◆ WHAT YOU NEED TO DO: A faithful repeat of all the records, with no image kept, is the required answer.

(Dataset entries)
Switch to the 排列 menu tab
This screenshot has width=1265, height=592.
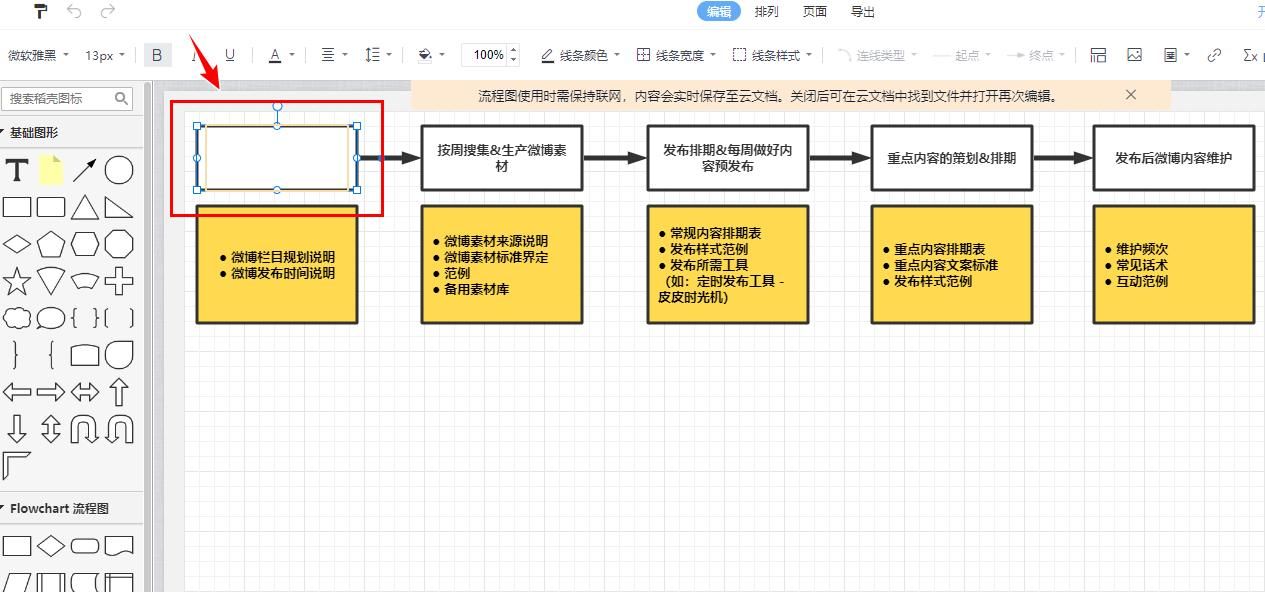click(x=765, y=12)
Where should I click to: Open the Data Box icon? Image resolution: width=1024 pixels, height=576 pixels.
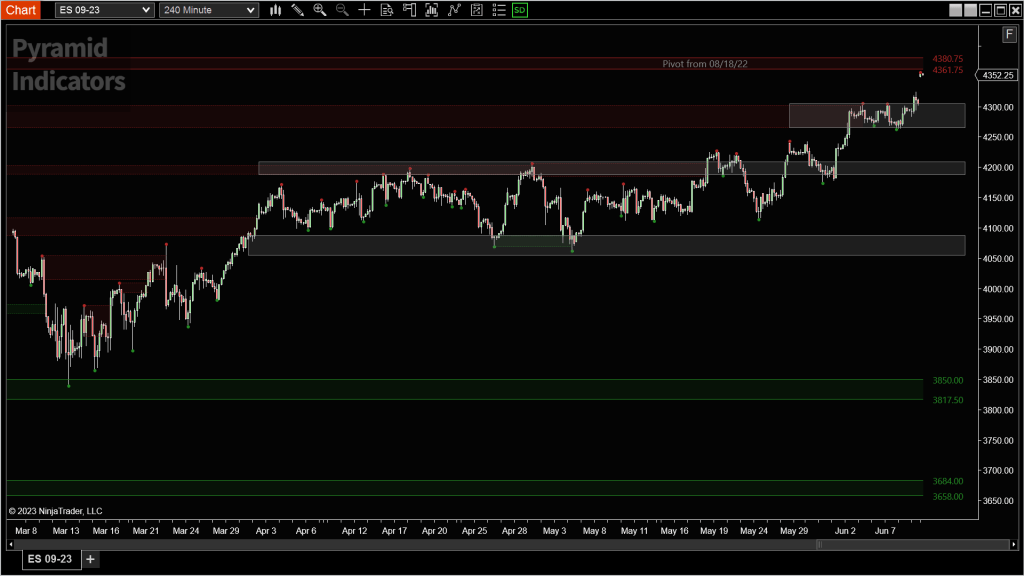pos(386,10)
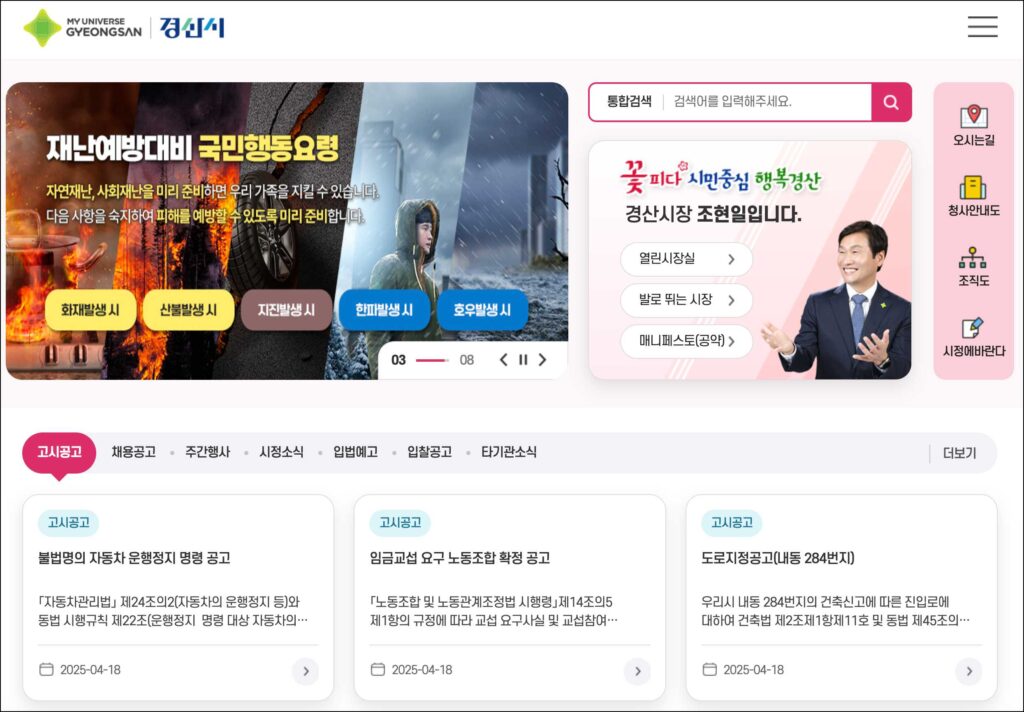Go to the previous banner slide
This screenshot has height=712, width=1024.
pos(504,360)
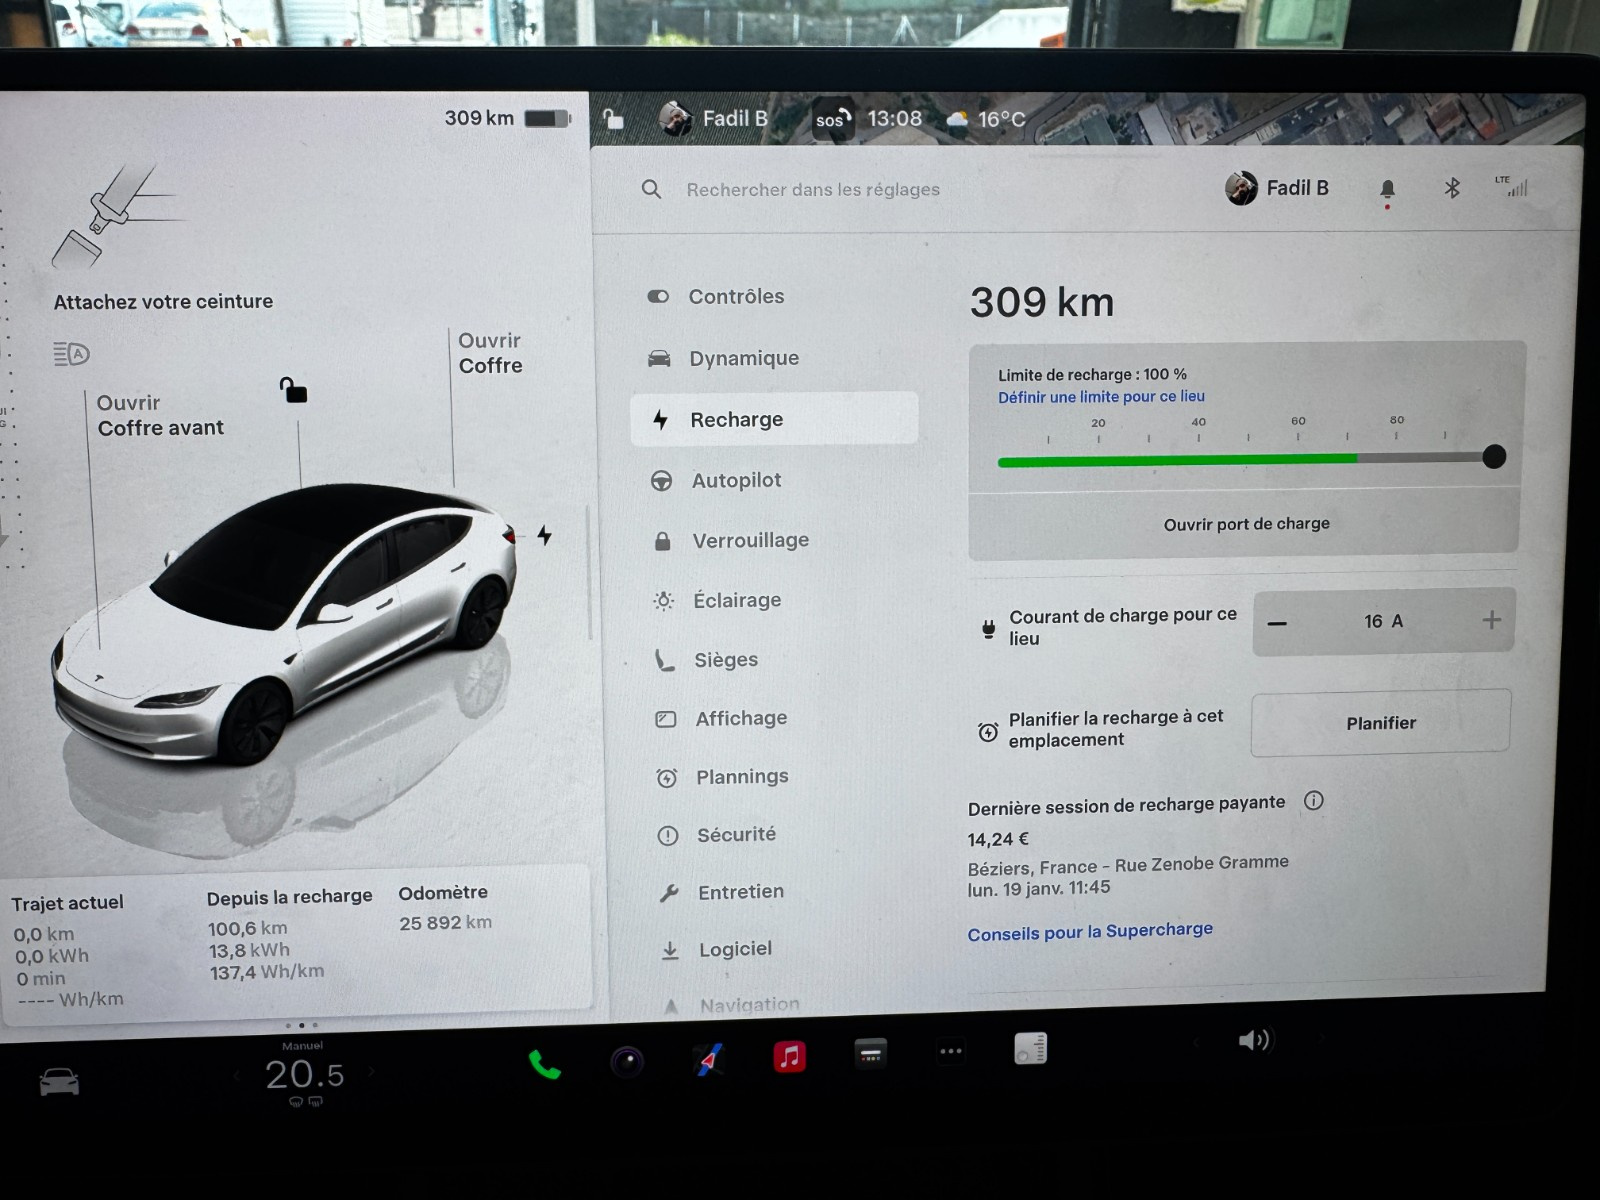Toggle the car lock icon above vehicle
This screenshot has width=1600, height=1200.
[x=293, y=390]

◆ ANSWER SECTION:
Switch to the 排列 menu tab
This screenshot has width=1265, height=592.
click(x=765, y=12)
Where should I click to: Open the Data Box icon? Image resolution: width=1024 pixels, height=576 pixels.
pos(386,10)
Go to the previous banner slide
This screenshot has height=712, width=1024.
pos(504,360)
Toggle the car lock icon above vehicle
This screenshot has width=1600, height=1200.
[x=293, y=390]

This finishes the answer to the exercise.